Un'operazione antidroga condotta dalla Guardia di Finanza di Roma e dai funzionari dell'Agenzia delle Dogane e dei Monopoli ha portato al sequestro di oltre 17 chilogrammi di metanfetamina in cristalli, conosciuta come Ice o Shaboo. Il ritrovamento è avvenuto all'aeroporto Leonardo Da Vinci di Fiumicino, dove due cittadini messicani sono stati arrestati mentre tentavano di introdurre in Italia la sostanza stupefacente nascosta nel doppio fondo delle loro valigie.
Le indagini sono partite da un controllo di routine sui bagagli provenienti da Monterrey, con scalo a Città del Messico. I militari hanno subito notato alcune anomalie nei due trolley, in particolare una struttura insolitamente rigida e un peso eccessivo rispetto al contenuto dichiarato. Questi segnali hanno spinto gli agenti a effettuare un approfondimento, durante il quale i due passeggeri, che si presentavano come fidanzati, hanno fornito risposte vaghe e contraddittorie sulle ragioni del viaggio e sulla loro permanenza in Italia.
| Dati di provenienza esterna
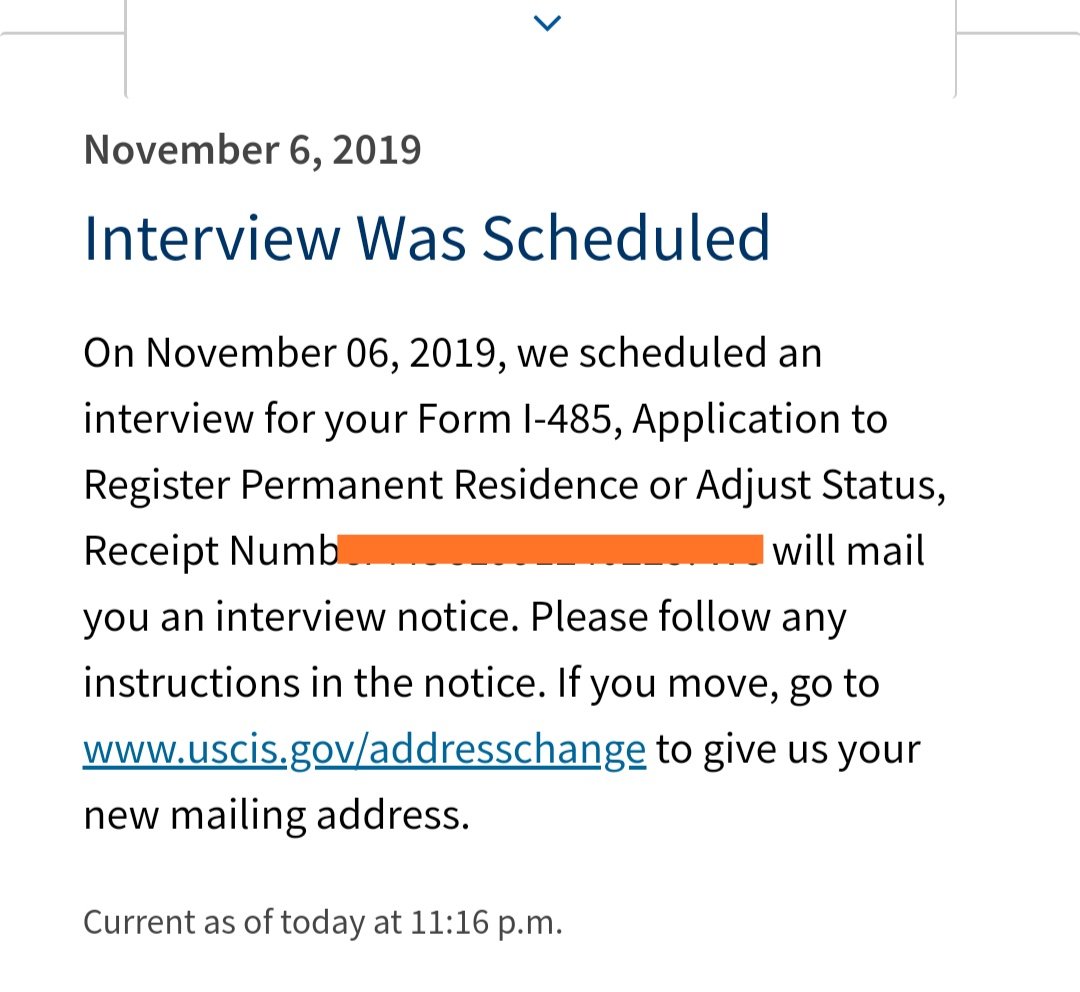1080x992 pixels.
Task: Click the 'instructions in the notice' line
Action: click(310, 683)
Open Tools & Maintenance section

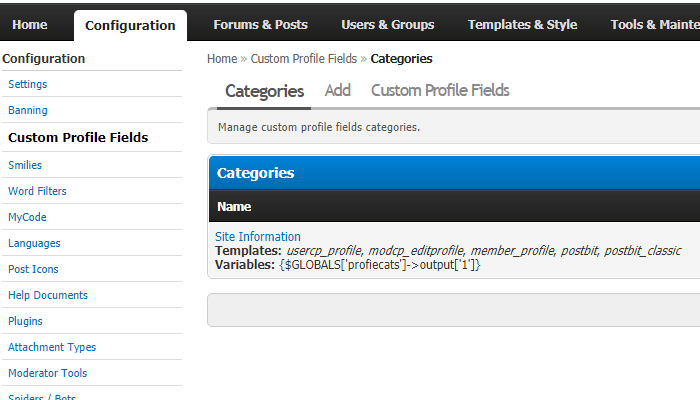tap(654, 25)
Doppio fondo sigillato e 14 involucri di droga
La svolta è arrivata quando i finanzieri hanno aperto le valigie. Nello schienale era stato ricavato un doppio fondo, perfettamente sigillato e difficilmente individuabile a un primo controllo visivo. All'interno sono stati trovati 14 involucri contenenti complessivamente 17 chili e 415 grammi di metanfetamina pura. La droga è stata immediatamente sequestrata e i due messicani sono stati arrestati con l'accusa di trasporto di sostanze stupefacenti.
Controlli sempre più sofisticati negli aeroporti italiani
L'operazione dimostra come le forze dell'ordine italiane stiano affinando le tecniche di individuazione dei carichi di droga nei principali scali nazionali. L'uso di doppi fondi artigianali è una delle tecniche più diffuse per occultare lo stupefacente, ma l'addestramento del personale e l'analisi dei comportamenti sospetti stanno portando a risultati significativi. Nel solo aeroporto di Fiumicino, negli ultimi mesi sono stati sequestrati diversi chili di sostanze illecite, grazie alla collaborazione tra Guardia di Finanza e Agenzia delle Dogane.
Il mercato della metanfetamina in Europa è in crescita, con un aumento dei sequestri di Ice e Shaboo provenienti soprattutto dal Messico e dagli Stati Uniti. La droga, prodotta nei laboratori clandestini messicani, viene spesso trasportata via aerea con modalità sempre nuove, rendendo necessario un costante aggiornamento delle procedure di controllo. Gli investigatori sottolineano che il valore dello stupefacente sequestrato sul mercato finale avrebbe potuto superare il milione di euro, con gravi ricadute sulla salute pubblica.
I due arrestati sono ora a disposizione dell'autorità giudiziaria di Roma, che dovrà decidere le misure cautelari. L'operazione congiunta tra le diverse agenzie ha confermato l'efficacia del lavoro di squadra nella lotta al narcotraffico internazionale, un fenomeno che richiede risorse e collaborazione a livello globale.